>> start

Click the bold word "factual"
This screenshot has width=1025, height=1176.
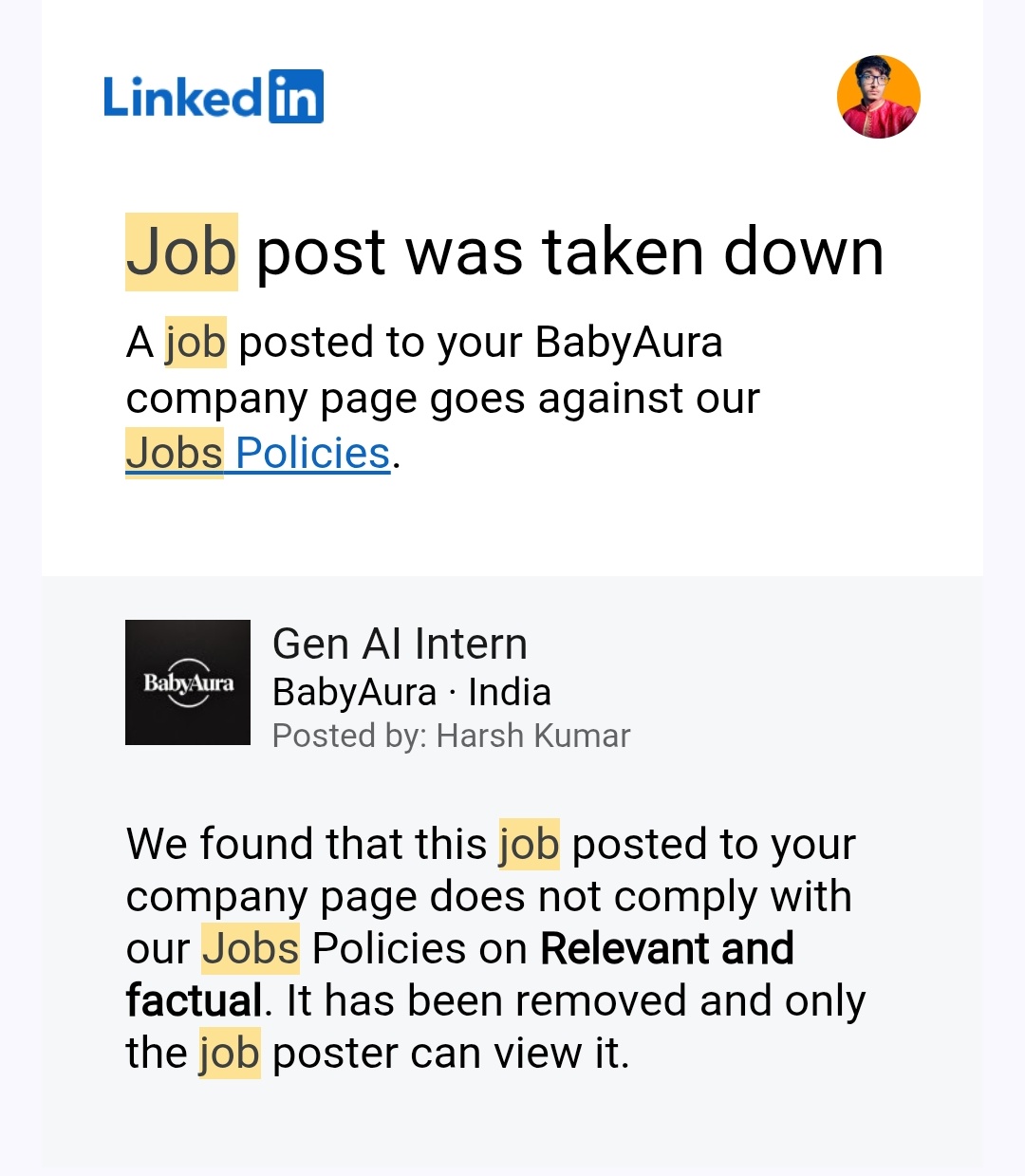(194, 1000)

>> end
>> start

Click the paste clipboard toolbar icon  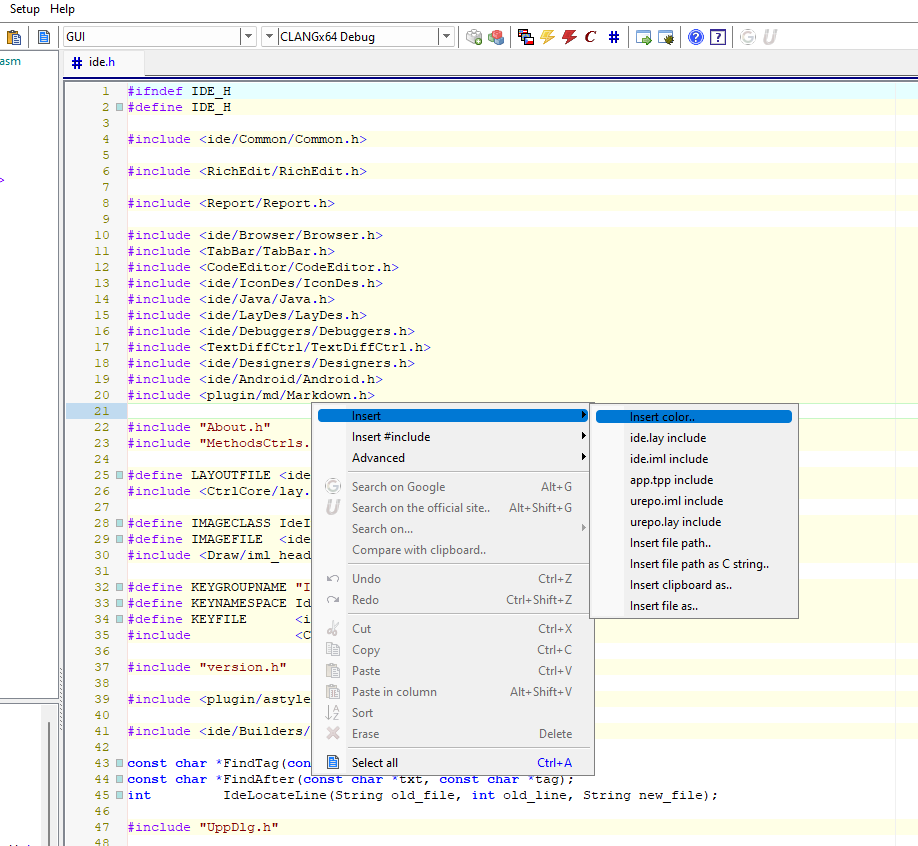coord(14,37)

>> end
>> start

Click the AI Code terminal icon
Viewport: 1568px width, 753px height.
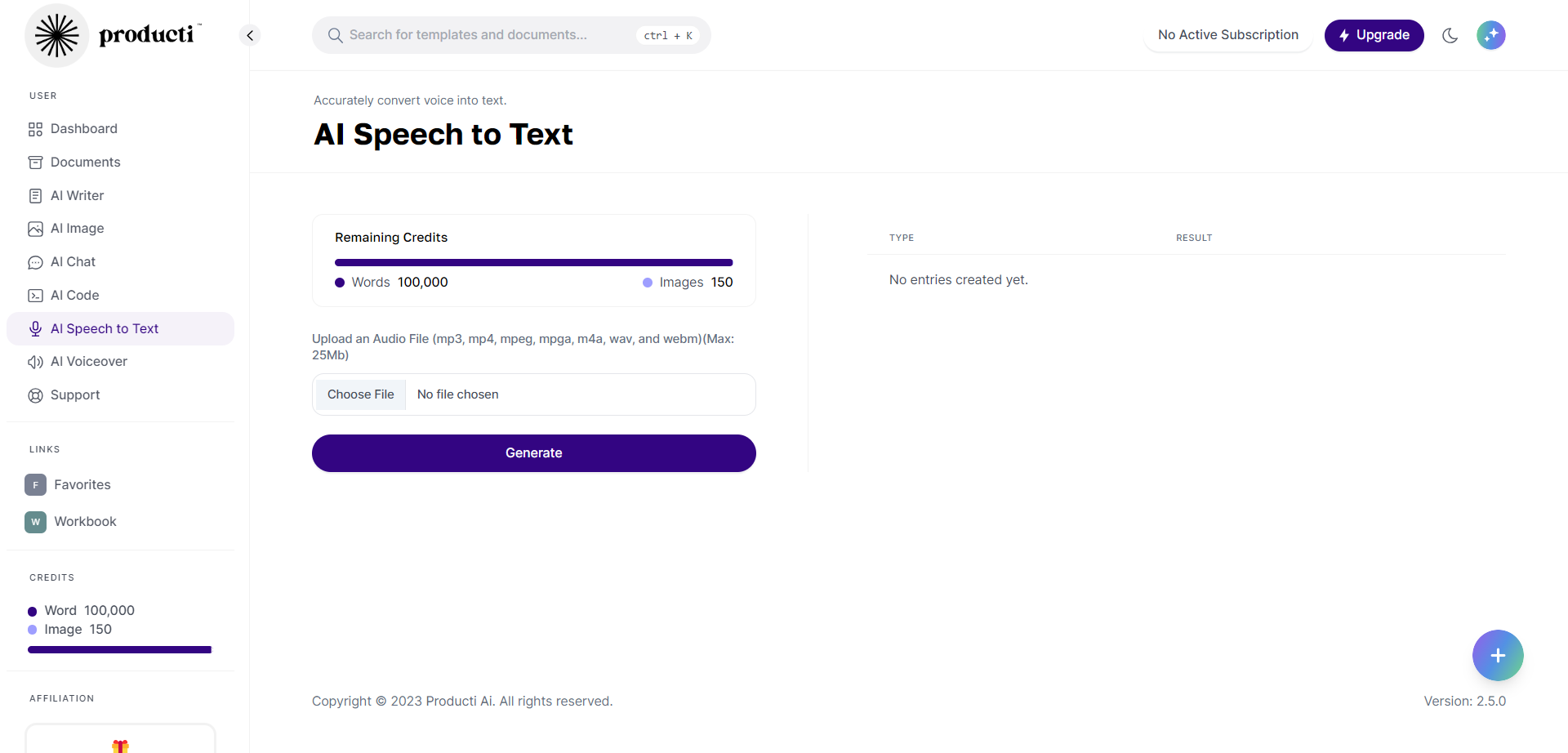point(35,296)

>> end

Scale the lines between the one holding "Click the AI Code terminal icon" and the one holding "point(35,296)", inclusive, and give them again with the request. Multiply every coordinate in the answers by 1.35 and round to whole numbers, halves up. Leave the pictures out.

**Written solution**
Click the AI Code terminal icon
Viewport: 1568px width, 753px height.
point(47,400)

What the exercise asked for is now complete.